* _THE PROBLEM_: Copy the passage below about taking birthday celebrations seriously, word for word and in full.

Blake: Something I really appreciate about my wife Alaina is that for her, her birthday… We’re in our 30s. She still enjoys celebrating her birthday and taking some time, a breather, a break, to think about the last year and to do something fun and to celebrate. I’ve always been like, “Oh, whatever. Don’t even worry that it’s my birthday,” like, “Let’s just get through the week,” or whatever.

What I’ve noticed is that she reconnects with so many things when she takes time to celebrate. It’s not like achieving a goal, but it’s achieving some goal of “Hey, I’m still alive for another year.” It’s this opportunity for her, and I really admire that. I think it has become a significant point for her, where she can reconnect with her why a little bit, like, “Yeah, there were some highs. There were some lows. Here’s what I’ve gained, and here’s how I want to move forward.”

The celebration becomes this inspiration point, I guess, this chapter marker, of the ending of one season and the excitement about bringing in another season. So, that’s just one of the many things I need to learn from her, but this one of taking celebration seriously I think is important.

* _RECORD EXTRACTS_:
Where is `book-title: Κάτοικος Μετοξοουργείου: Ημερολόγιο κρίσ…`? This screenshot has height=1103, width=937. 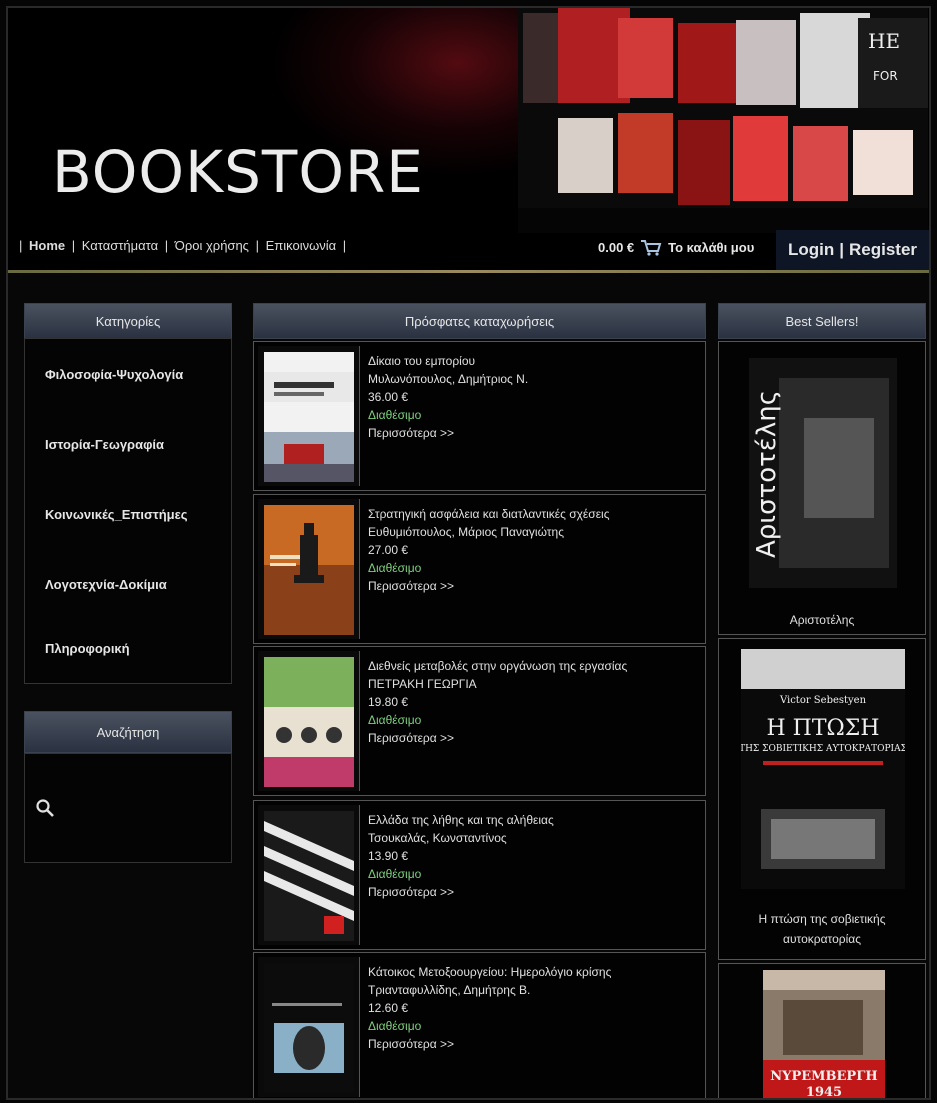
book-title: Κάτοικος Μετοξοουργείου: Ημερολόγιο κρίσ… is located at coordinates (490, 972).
---
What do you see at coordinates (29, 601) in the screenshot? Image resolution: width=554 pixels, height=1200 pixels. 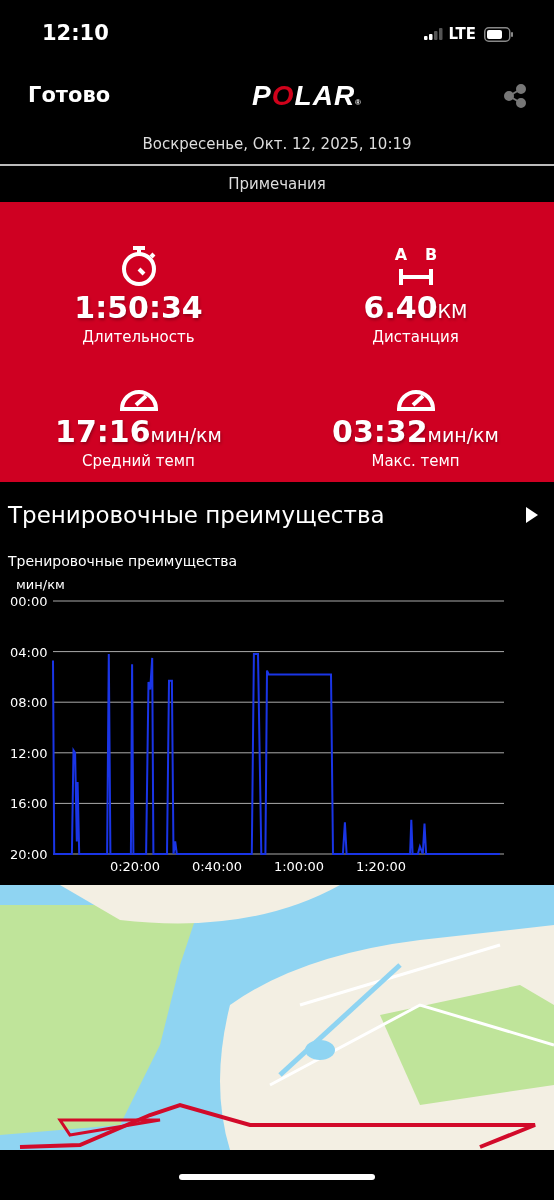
---
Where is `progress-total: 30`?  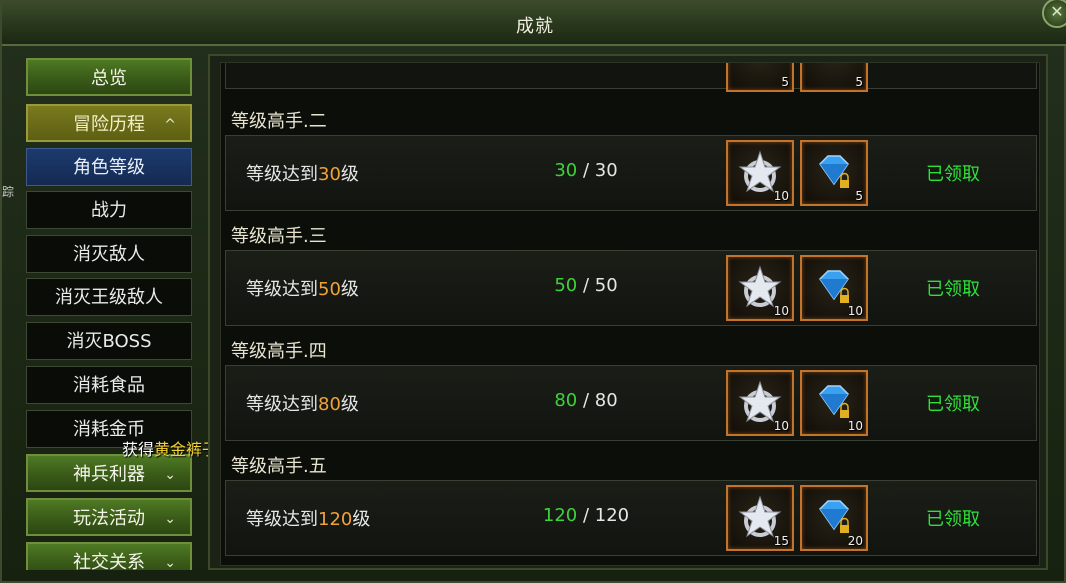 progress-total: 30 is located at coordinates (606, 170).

* _OUTPUT OF THE EXERCISE_:
Blake: Something I really appreciate about my wife Alaina is that for her, her birthday… We’re in our 30s. She still enjoys celebrating her birthday and taking some time, a breather, a break, to think about the last year and to do something fun and to celebrate. I’ve always been like, “Oh, whatever. Don’t even worry that it’s my birthday,” like, “Let’s just get through the week,” or whatever.

What I’ve noticed is that she reconnects with so many things when she takes time to celebrate. It’s not like achieving a goal, but it’s achieving some goal of “Hey, I’m still alive for another year.” It’s this opportunity for her, and I really admire that. I think it has become a significant point for her, where she can reconnect with her why a little bit, like, “Yeah, there were some highs. There were some lows. Here’s what I’ve gained, and here’s how I want to move forward.”

The celebration becomes this inspiration point, I guess, this chapter marker, of the ending of one season and the excitement about bringing in another season. So, that’s just one of the many things I need to learn from her, but this one of taking celebration seriously I think is important.